The metadata of each item can be imported if they are available in files in a supported format. Currently, some formats are implemented: a simple text one (as raw text or as OpenDocument Text odt, for testing purpose), a simple json format, a table one (as OpenDocument Spreadsheet ods), the Mets xml, if the profile is based on Dublin Core, and an internal xml one, Documents, that allows to manage all specificities of Omeka. Other ones can be easily added via a simple class, like Ead with the plugin Ead for Omeka.

    My Digitized Books
    ├──── Book_1.xml
    ├──── External.metadata.txt
    ├──┬─ Book 1
    │  ├──── Page_1.tiff
    │  ├──── Page_2.tiff
    │  ├──── Page_3.tiff
    │  └──── Page_4.tiff
    └──┬─ Book 2
       ├──── Book_2.metadata.txt
       ├──── Page_1.tiff
       ├──── Page_2.tiff
       ├──── Page_3.tiff
       └──── Page_4.tiff

Notes for metadata files:

See below for more details on metadata files.

Standard digitized books and serials (Mets / Alto)

Books and serials are often digitized with an undesctructive compression via the format Jpeg 2000, the metadata are saved in Mets and the content texts (OCR) are saved in Alto. All of them can be imported automagically.

    My Digitized Books
    ├──┬─ Book_1
    │  ├───── Book_1.mets.xml
    │  ├───┬─ master
    │  │   ├──── Book_1_001.jp2
    │  │   ├──── Book_1_002.jp2
    │  │   ├──── Book_1_003.jp2
    │  │   └──── Book_1_004.jp2
    │  └───┬─ ocr
    │      ├──── Book_1_001.alto.xml
    │      ├──── Book_1_002.alto.xml
    │      ├──── Book_1_003.alto.xml
    │      └──── Book_1_004.alto.xml
    ├──┬─ Book_2
    │  ├───── Book_2.mets.xml
    │  ├───┬─ master
    │  │   ├──── Book_2_001.jp2

The xml Mets file contains path to each subordinate file (master, ocr, etc.), so the structure may be different.

The plugin Ocr Element Set should be installed to import ocr data, if any.

If there are other files in folders, for example old xml refNum or any other old texts files that may have been used previously for example for a conversion from refNum to Mets via the tool refNum2Mets, they need to be skipped via the option "Unreferenced files" and/or the option "File extensions to exclude", with "refnum.xml ods txt" for example.

Formats of metadata

Common notes

Documents XML

A internal and simple xml format is used as a pivot. It is designed to be used internaly only, not to be exposed. Other xml formats should be converted to it be imported.

It has only the five tags record, elementSet, element, extra and data under the root tag documents allows to import all metadata and specific fields of Omeka. For compatibilty purposes, it supports too the tags of the Dublin Core (simple or qualified). Standard attributes of the record can be set as extra data too.

^^^^^^^^

### SHORT PROBLEM 1
According to the import documentation, which plugin should be installed to import ocr data?
### SHORT PROBLEM 2
Repeat the part of the import documentation that begins at the words "Standard digitized books" and stops after "be imported automagically.".
The listing that comes next is separate material, unconnected to the import documentation.

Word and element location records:
^^^^^^^^

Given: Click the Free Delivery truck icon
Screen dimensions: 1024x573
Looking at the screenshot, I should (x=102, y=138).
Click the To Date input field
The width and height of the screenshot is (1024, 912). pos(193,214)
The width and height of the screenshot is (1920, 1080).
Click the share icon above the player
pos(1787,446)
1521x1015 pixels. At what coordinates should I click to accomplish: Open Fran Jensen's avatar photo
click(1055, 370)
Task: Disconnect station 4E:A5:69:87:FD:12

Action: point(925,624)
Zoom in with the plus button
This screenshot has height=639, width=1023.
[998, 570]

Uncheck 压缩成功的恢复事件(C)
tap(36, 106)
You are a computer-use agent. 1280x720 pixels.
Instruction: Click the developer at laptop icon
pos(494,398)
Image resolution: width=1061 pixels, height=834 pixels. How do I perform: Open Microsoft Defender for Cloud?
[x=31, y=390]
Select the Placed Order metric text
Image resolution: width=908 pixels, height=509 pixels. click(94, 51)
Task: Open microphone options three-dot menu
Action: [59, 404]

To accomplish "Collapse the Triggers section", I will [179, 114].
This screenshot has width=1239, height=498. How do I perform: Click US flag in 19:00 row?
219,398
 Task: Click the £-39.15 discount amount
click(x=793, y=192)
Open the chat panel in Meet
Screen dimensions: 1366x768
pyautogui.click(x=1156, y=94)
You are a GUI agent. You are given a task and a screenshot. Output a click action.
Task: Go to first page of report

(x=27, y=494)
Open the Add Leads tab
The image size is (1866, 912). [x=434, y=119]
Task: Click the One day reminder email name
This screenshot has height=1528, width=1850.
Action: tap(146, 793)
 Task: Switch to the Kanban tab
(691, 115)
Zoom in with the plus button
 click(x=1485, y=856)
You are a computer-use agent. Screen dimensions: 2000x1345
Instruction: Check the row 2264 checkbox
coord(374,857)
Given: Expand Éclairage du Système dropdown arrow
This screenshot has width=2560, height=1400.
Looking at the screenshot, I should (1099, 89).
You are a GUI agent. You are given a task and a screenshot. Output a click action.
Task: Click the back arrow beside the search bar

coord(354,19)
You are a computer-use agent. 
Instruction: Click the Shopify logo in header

^^^^^^^^

### EXERCISE OUTPUT 1
The plugin Ocr Element Set.

### EXERCISE OUTPUT 2
Standard digitized books and serials (Mets / Alto)

Books and serials are often digitized with an undesctructive compression via the format Jpeg 2000, the metadata are saved in Mets and the content texts (OCR) are saved in Alto. All of them can be imported automagically.